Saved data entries
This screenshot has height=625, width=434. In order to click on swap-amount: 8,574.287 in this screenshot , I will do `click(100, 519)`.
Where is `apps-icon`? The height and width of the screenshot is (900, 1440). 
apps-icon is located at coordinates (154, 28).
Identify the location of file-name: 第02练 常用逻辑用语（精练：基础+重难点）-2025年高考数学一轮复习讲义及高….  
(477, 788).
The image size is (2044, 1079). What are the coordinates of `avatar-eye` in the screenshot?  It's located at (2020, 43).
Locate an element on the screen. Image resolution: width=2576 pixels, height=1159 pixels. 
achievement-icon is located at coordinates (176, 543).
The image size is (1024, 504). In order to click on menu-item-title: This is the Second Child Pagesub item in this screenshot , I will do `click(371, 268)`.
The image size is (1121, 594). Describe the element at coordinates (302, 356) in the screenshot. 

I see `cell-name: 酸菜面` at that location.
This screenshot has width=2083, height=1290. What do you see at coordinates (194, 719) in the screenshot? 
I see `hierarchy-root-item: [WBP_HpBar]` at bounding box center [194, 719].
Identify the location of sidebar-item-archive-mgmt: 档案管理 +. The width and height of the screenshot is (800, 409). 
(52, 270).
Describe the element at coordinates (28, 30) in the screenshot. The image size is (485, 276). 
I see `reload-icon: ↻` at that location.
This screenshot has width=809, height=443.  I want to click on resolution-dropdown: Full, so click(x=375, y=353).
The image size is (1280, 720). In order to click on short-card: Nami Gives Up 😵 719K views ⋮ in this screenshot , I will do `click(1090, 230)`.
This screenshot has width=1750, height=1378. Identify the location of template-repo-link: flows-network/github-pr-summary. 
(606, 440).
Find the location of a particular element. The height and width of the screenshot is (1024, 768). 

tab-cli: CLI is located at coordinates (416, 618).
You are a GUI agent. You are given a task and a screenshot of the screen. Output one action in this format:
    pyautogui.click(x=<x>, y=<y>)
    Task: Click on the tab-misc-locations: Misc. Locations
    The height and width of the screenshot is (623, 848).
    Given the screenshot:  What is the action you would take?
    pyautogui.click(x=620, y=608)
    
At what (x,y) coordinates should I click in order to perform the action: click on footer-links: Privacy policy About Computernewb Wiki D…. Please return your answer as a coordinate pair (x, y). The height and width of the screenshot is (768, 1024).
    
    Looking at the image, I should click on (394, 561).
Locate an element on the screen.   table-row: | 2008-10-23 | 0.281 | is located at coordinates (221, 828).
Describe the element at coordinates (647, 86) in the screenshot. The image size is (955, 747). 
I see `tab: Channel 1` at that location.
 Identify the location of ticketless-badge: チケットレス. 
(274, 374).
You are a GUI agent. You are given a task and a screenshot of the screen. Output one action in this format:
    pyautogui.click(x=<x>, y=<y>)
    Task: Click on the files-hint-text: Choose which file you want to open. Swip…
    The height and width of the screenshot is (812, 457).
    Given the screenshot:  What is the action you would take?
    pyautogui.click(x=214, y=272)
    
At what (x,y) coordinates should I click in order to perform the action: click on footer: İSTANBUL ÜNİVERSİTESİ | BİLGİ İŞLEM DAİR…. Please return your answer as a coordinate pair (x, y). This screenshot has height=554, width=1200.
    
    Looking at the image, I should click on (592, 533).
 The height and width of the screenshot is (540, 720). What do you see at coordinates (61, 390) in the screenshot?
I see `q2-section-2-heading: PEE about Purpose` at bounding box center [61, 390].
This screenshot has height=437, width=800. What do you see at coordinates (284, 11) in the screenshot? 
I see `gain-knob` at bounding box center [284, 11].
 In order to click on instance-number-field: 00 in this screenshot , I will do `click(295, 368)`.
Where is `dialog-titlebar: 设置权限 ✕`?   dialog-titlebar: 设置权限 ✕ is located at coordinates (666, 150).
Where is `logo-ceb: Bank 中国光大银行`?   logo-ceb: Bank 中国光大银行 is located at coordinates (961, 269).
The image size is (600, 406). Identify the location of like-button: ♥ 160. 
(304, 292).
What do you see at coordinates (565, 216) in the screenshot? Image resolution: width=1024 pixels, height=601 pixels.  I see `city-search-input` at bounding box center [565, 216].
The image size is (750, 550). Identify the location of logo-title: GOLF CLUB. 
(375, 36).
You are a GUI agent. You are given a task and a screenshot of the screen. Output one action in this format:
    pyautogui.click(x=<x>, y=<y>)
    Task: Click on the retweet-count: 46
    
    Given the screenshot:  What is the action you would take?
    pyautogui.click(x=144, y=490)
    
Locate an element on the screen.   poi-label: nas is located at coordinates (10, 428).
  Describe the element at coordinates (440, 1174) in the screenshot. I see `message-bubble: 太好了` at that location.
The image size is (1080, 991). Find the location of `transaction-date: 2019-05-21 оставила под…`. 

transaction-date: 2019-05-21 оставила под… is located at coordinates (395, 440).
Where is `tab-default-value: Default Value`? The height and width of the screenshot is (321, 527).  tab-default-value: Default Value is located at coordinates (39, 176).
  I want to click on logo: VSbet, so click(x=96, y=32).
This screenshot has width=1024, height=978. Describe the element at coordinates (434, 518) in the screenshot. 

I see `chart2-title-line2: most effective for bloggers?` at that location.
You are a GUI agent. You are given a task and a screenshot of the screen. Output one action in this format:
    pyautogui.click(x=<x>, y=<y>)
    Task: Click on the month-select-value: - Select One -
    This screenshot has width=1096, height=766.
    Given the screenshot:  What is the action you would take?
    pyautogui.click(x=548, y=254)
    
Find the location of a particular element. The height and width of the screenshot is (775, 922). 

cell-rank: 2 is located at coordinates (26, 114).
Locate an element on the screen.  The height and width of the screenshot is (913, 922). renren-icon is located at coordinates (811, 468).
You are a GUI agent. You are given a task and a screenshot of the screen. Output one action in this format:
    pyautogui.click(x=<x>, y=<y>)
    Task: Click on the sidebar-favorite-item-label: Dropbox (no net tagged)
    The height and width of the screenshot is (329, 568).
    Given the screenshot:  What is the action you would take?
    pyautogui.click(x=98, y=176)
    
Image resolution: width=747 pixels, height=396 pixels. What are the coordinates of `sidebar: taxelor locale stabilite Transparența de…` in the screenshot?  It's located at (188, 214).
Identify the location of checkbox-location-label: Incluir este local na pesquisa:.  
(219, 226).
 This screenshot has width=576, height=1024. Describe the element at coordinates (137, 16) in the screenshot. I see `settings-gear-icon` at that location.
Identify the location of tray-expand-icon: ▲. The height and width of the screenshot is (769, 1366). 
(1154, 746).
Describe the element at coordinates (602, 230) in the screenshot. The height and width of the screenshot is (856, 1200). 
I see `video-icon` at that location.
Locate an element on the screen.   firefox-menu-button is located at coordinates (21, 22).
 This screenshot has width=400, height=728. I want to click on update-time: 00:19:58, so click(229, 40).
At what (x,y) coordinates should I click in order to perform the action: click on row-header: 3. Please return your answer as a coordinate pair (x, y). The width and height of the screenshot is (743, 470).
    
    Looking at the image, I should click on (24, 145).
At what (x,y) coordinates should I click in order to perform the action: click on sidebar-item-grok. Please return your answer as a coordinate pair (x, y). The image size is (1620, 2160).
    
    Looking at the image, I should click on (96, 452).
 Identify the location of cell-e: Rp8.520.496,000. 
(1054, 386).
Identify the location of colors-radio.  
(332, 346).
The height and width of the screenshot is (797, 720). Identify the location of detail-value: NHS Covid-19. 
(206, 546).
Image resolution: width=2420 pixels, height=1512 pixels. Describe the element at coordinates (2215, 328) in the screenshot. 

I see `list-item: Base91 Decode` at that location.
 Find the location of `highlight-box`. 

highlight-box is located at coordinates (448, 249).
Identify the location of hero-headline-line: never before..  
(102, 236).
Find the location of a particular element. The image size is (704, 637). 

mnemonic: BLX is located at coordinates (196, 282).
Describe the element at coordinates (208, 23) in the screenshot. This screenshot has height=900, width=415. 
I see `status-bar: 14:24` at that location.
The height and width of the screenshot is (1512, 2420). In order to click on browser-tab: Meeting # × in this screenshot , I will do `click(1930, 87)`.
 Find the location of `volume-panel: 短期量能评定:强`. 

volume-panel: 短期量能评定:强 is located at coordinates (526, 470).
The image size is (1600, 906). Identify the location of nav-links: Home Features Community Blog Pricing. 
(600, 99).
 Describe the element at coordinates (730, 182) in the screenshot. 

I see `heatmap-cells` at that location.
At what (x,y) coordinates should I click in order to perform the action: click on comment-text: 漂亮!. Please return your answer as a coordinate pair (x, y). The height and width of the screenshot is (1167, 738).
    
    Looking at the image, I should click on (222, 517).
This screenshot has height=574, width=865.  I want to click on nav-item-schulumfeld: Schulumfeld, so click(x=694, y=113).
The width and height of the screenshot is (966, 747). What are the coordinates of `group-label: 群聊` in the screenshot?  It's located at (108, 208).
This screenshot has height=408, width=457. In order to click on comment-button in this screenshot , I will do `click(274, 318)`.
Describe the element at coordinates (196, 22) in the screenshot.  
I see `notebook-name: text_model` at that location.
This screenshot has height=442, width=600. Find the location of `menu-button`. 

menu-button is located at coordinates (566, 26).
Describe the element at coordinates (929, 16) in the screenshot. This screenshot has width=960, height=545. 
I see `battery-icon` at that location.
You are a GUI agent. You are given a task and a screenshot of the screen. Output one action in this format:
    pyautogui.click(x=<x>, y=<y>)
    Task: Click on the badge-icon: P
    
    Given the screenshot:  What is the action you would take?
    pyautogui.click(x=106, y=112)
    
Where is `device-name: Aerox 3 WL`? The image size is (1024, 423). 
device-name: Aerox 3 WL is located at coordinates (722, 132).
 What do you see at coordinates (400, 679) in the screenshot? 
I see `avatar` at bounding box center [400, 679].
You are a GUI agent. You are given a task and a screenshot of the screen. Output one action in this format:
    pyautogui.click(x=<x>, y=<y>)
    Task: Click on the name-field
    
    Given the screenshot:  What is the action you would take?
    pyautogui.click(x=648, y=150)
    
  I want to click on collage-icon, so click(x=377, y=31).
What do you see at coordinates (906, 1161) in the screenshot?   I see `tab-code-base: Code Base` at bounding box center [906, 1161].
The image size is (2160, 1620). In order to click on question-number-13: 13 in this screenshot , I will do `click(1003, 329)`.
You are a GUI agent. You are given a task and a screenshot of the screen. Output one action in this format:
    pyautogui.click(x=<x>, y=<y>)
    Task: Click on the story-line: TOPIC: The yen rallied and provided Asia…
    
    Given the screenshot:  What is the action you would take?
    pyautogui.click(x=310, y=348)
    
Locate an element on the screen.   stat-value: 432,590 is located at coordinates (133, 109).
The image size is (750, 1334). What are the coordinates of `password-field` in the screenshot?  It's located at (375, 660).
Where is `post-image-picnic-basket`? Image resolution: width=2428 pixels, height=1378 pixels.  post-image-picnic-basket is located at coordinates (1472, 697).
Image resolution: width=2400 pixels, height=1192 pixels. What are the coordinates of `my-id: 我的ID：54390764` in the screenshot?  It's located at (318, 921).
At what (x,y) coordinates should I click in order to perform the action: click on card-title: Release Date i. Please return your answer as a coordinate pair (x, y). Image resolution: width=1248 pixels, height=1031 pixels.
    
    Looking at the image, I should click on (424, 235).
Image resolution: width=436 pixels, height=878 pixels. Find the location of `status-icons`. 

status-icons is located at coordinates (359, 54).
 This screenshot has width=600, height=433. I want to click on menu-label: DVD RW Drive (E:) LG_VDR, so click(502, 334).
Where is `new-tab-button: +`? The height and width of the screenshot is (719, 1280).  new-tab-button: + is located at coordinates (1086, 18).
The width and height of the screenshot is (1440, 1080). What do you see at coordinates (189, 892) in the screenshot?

(Requirement) Rewrite the lines starting with the one containing "This screenshot has width=1750, height=1378." and ending with the one containing "pyautogui.click(x=214, y=272)", changing "GUI agent" to "screen assistant" and leaving everything else unchanged.

(Final answer)
This screenshot has width=1750, height=1378. Identify the location of template-repo-link: flows-network/github-pr-summary. 
(606, 440).
Find the location of a particular element. The height and width of the screenshot is (1024, 768). 

tab-cli: CLI is located at coordinates (416, 618).
You are a screen assistant. You are given a task and a screenshot of the screen. Output one action in this format:
    pyautogui.click(x=<x>, y=<y>)
    Task: Click on the tab-misc-locations: Misc. Locations
    The height and width of the screenshot is (623, 848).
    Given the screenshot:  What is the action you would take?
    pyautogui.click(x=620, y=608)
    
At what (x,y) coordinates should I click in order to perform the action: click on footer-links: Privacy policy About Computernewb Wiki D…. Please return your answer as a coordinate pair (x, y). The height and width of the screenshot is (768, 1024).
    
    Looking at the image, I should click on (394, 561).
Locate an element on the screen.   table-row: | 2008-10-23 | 0.281 | is located at coordinates (221, 828).
Describe the element at coordinates (647, 86) in the screenshot. The image size is (955, 747). 
I see `tab: Channel 1` at that location.
 Identify the location of ticketless-badge: チケットレス. 
(274, 374).
You are a screen assistant. You are given a task and a screenshot of the screen. Output one action in this format:
    pyautogui.click(x=<x>, y=<y>)
    Task: Click on the files-hint-text: Choose which file you want to open. Swip…
    The height and width of the screenshot is (812, 457).
    Given the screenshot:  What is the action you would take?
    pyautogui.click(x=214, y=272)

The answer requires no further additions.